Monday, 27 July 2009

Linking of 3D Model to BIM Database

As impressive as a 3D Model in itself may appear, it does not leave much room for collaboration and integration if it is unable to retain and effectively transfer or share specifications and other important information relating to the building. The key to BIM in this sense lies in the communication of information between the 3D building elements and the BIM Database. With Allplan for example one has the possibility to directly access the BIM Database from within the programme to establish a direct link to the Database. (See Figure 5.7)

IFC Standards

Karstens (2006a) explained that Industry Foundation Classes (IFC) is an open standard that generate data schema for software interoperability. This process can be used to integrate vendors’ software or product. For example, a ‘door specified in one software package will still be a door when it is translated into a different package’. (Karstens 2006a)

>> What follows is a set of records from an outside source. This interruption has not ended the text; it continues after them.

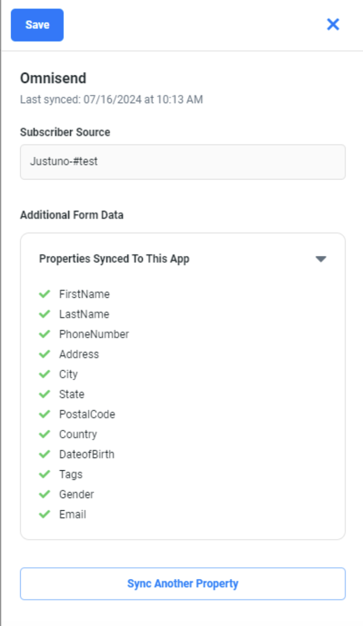The image size is (363, 626).
Task: Click the green checkmark beside LastName
Action: (44, 314)
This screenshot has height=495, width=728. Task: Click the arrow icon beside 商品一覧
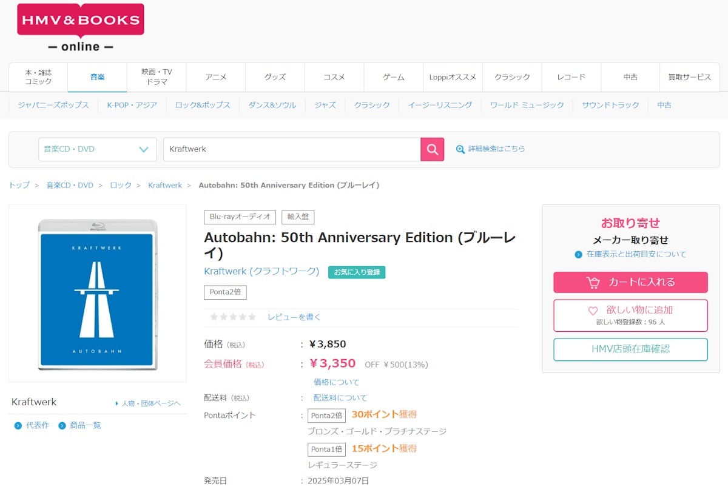(x=62, y=426)
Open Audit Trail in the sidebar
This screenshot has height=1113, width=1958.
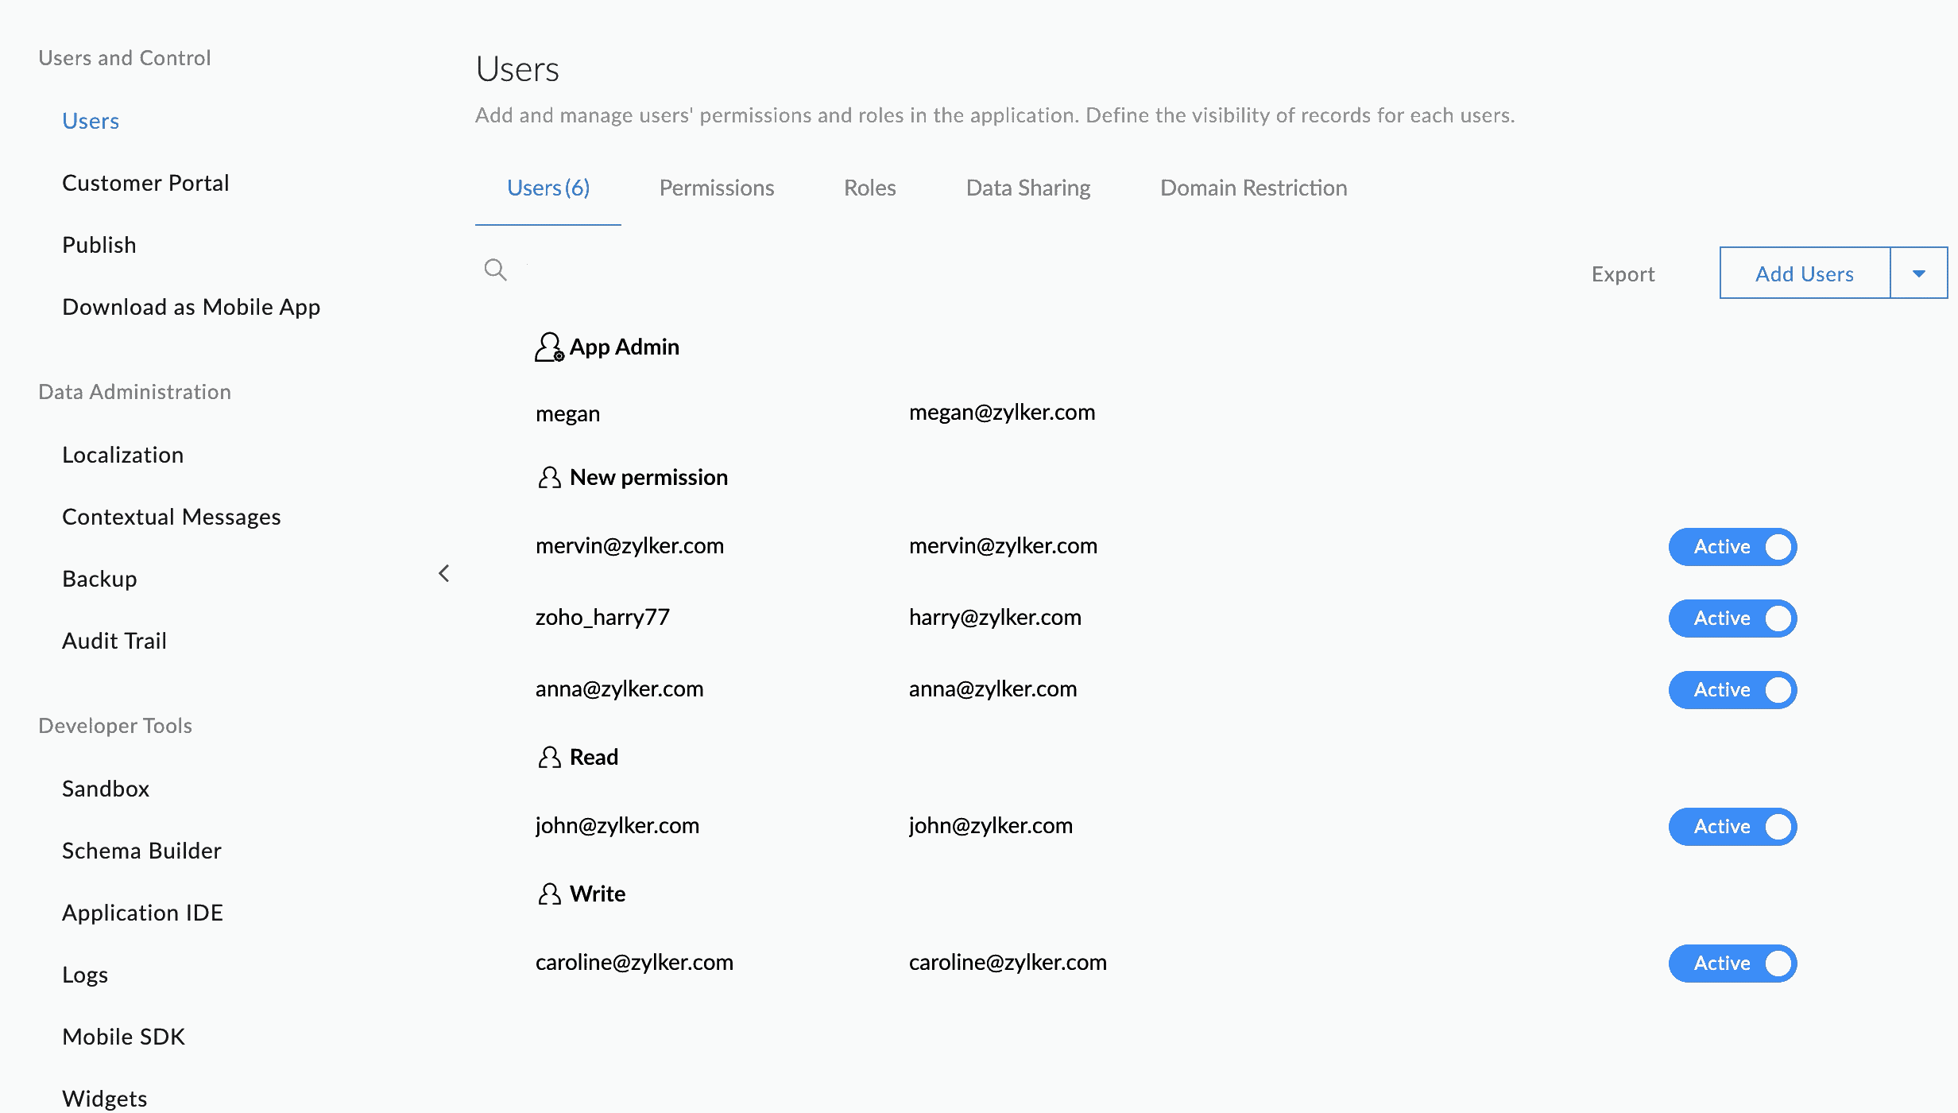pos(114,641)
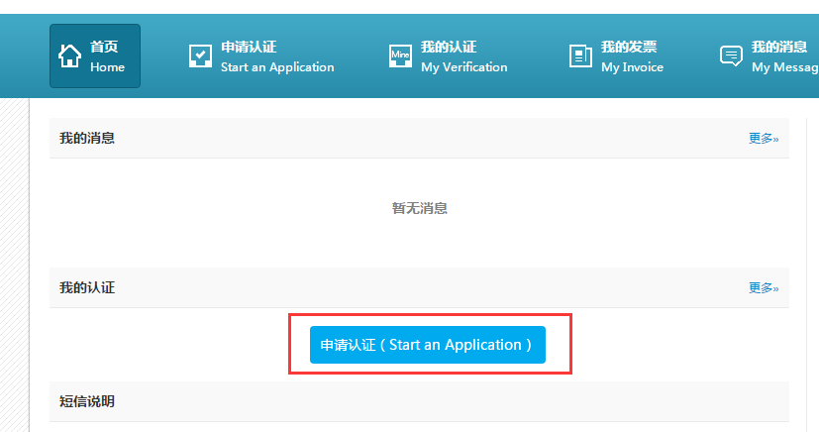Click the 暂无消息 empty message text
The width and height of the screenshot is (819, 432).
click(419, 208)
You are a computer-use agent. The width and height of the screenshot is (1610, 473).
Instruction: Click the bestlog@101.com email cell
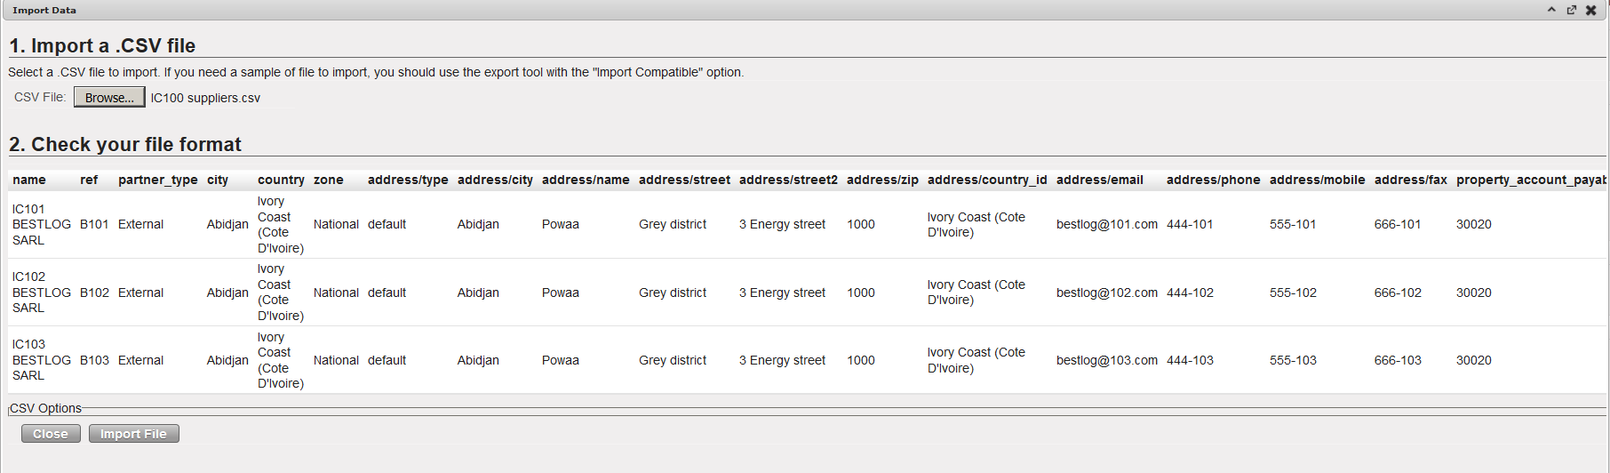pyautogui.click(x=1106, y=224)
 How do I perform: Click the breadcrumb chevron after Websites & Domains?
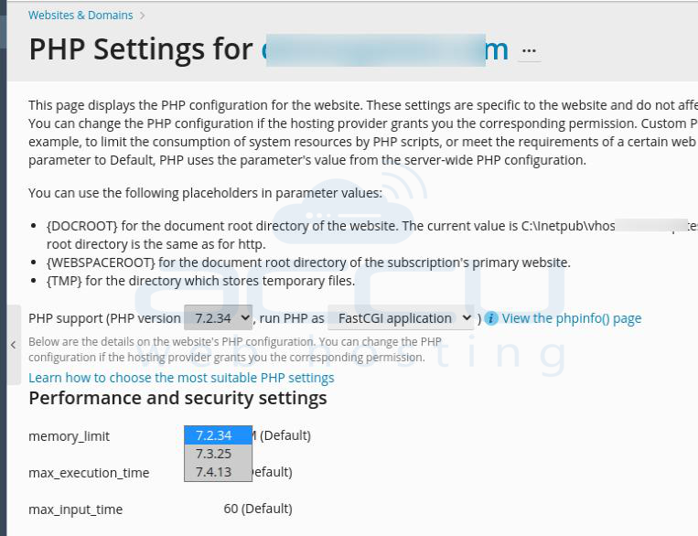point(143,16)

Although the standard is still evolving, it is possible for software vendors to support IFC certification by programming its software to conform to the AEC industry standard. (Karstens, 2006)
Construction Computing Online (CCO, 2006b) further supported the views of Karstens (2006) and also defined the International Alliance for Interoperability (IAI), which was formed to help achieved coordination with in the AEC industry. The IAI Industry Foundation Classes is the only recognised standard by the International Standard Organisation (IOS).
Hoback, (2006) argued that since IFC is still expanding, this means that some of the future potential of BIM modelling was not actually available from all CAD program layers. At present;

- ‘it appears that most CAD design software delivers an IFC file that is useable by a structural analysis program that can import the IFC format.’ (Hoback, 2006)

However, the IFC format for export of the structural analysis to other detailing software is not yet complete. Designers are aware of some of the file compatibility issues such as Drawing (DWG), Drawing Exchange Format (DXF) and so on.
But the problems with these file types is that designers and developers are reluctant to share information in the fear of losing future sales. Fisher (2005) further illustrated the IFC standard integrating the design, analysis, construction and facility management process. (See Figure 4.3)

Howel and Batcheler (2006) explained that CURT (Construction Users Round Table) in their analysis discovered that project schedule and cost overruns is linked to lack of cooperation and integration among design, construction and operation of the project lifecycle. They further argued that for BIM success interoperability is paramount.